*** Data supplied ***

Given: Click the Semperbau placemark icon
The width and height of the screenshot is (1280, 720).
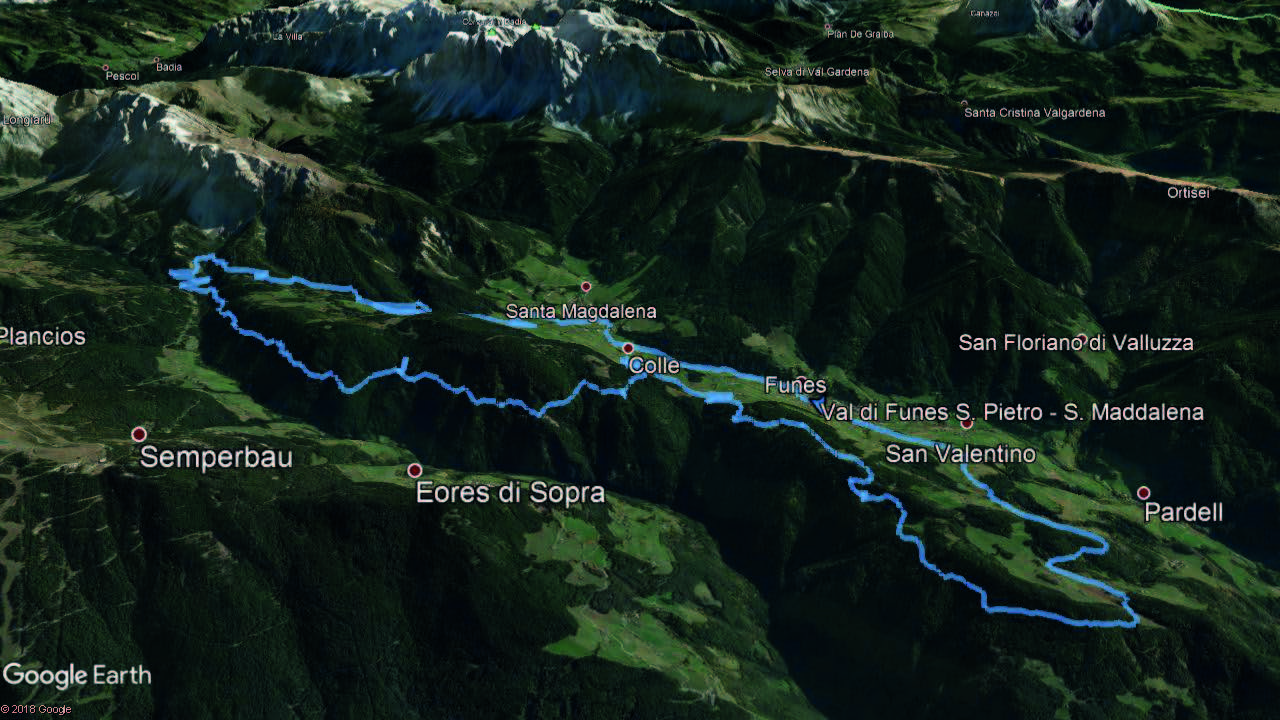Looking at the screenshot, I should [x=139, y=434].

***
*** Data supplied ***

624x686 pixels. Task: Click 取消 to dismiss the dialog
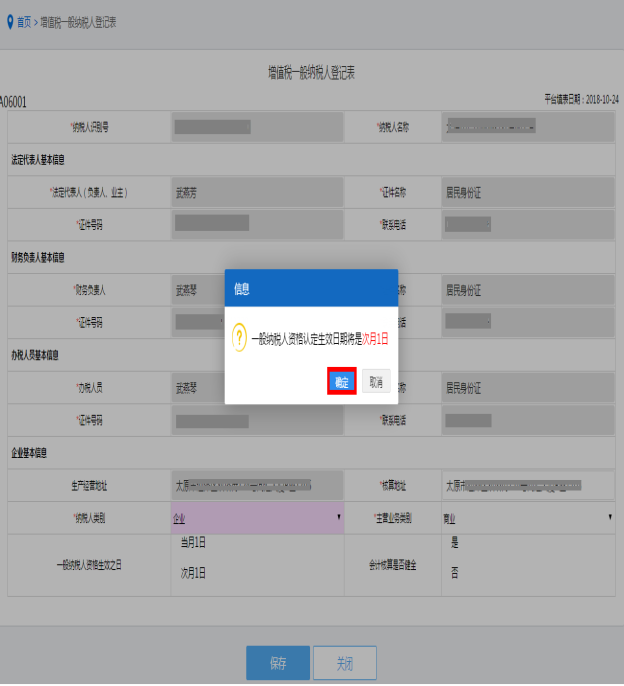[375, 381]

***
*** Data supplied ***

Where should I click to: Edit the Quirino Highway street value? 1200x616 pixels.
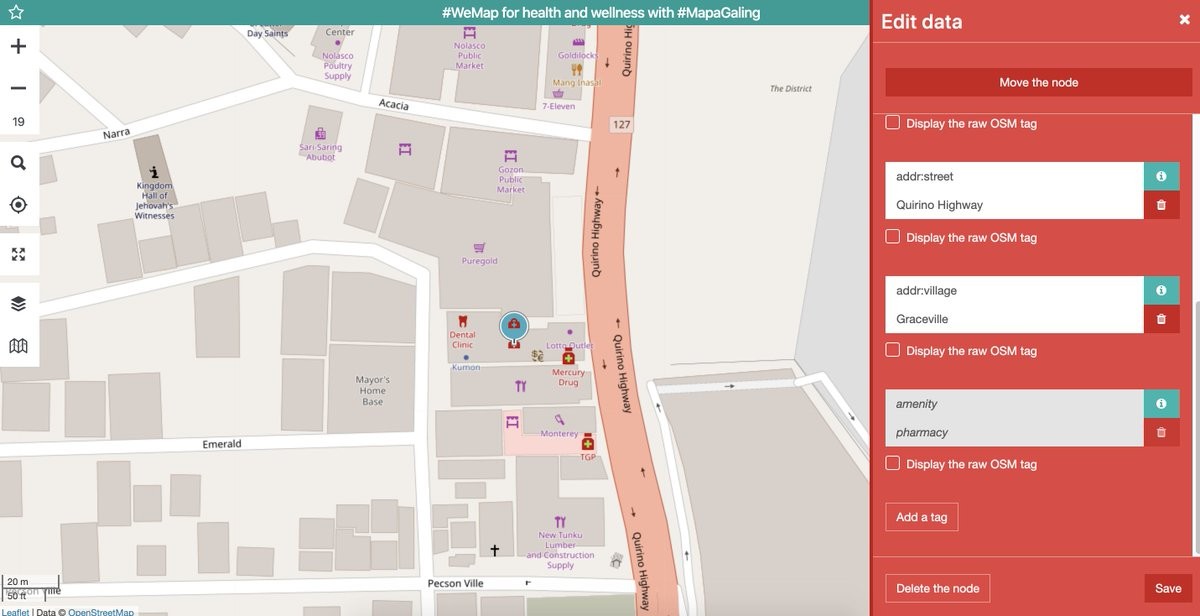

***

§ Aim of the exercise
Copy verbatim the part of the data that opens with the line containing "Given: Click the Semperbau placemark icon" and closes with the line containing "Looking at the", both lines included. Leave the pictures out of your answer.

§ Response to this task
Given: Click the Semperbau placemark icon
The width and height of the screenshot is (1280, 720).
Looking at the screenshot, I should [x=139, y=434].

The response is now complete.